*** Begin section ***
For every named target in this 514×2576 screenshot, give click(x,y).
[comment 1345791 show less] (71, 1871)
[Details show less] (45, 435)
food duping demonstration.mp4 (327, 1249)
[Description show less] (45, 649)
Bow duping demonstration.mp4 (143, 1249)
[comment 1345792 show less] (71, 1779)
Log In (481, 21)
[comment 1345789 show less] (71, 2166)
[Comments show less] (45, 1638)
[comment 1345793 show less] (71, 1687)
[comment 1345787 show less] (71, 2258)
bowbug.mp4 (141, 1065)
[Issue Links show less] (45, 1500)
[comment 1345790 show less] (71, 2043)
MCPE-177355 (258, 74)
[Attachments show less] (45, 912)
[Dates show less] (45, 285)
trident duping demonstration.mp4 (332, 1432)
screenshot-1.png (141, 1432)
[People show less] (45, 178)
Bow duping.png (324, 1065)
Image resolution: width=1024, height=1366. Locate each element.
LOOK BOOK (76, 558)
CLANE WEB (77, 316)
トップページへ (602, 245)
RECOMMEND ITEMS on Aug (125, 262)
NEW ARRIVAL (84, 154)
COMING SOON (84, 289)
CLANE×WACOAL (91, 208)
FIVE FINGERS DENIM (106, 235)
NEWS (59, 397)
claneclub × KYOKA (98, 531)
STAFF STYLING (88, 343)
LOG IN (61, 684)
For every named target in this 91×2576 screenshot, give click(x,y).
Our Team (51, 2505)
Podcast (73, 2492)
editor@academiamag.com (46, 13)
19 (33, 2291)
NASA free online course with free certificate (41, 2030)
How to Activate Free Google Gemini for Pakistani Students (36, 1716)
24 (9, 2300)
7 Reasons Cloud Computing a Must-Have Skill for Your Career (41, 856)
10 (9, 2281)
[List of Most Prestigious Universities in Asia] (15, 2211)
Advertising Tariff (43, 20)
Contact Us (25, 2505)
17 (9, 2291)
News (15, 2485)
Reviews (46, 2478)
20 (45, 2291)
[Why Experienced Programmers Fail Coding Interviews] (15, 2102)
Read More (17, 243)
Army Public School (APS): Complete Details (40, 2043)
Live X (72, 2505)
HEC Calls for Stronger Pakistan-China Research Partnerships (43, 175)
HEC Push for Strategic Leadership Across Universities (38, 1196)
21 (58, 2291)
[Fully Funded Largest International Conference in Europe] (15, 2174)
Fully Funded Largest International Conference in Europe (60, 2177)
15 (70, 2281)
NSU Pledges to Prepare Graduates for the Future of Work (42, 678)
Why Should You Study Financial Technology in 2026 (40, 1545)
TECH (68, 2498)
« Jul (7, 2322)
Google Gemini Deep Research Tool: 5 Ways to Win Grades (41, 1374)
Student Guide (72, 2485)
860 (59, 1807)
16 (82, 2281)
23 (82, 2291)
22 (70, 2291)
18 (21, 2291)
*** End section ***
In the listing above, find the line that contains "Contact Us (25, 2505)". Write it out exactly, along with each line after it up to and including the last.

Contact Us (25, 2505)
17 (9, 2291)
News (15, 2485)
Reviews (46, 2478)
20 (45, 2291)
[Why Experienced Programmers Fail Coding Interviews] (15, 2102)
Read More (17, 243)
Army Public School (APS): Complete Details (40, 2043)
Live X (72, 2505)
HEC Calls for Stronger Pakistan-China Research Partnerships (43, 175)
HEC Push for Strategic Leadership Across Universities (38, 1196)
21 (58, 2291)
[Fully Funded Largest International Conference in Europe] (15, 2174)
Fully Funded Largest International Conference in Europe (60, 2177)
15 (70, 2281)
NSU Pledges to Prepare Graduates for the Future of Work (42, 678)
Why Should You Study Financial Technology in 2026 (40, 1545)
TECH (68, 2498)
« Jul (7, 2322)
Google Gemini Deep Research Tool: 5 Ways to Win Grades (41, 1374)
Student Guide (72, 2485)
860 (59, 1807)
16 (82, 2281)
23 (82, 2291)
22 (70, 2291)
18 (21, 2291)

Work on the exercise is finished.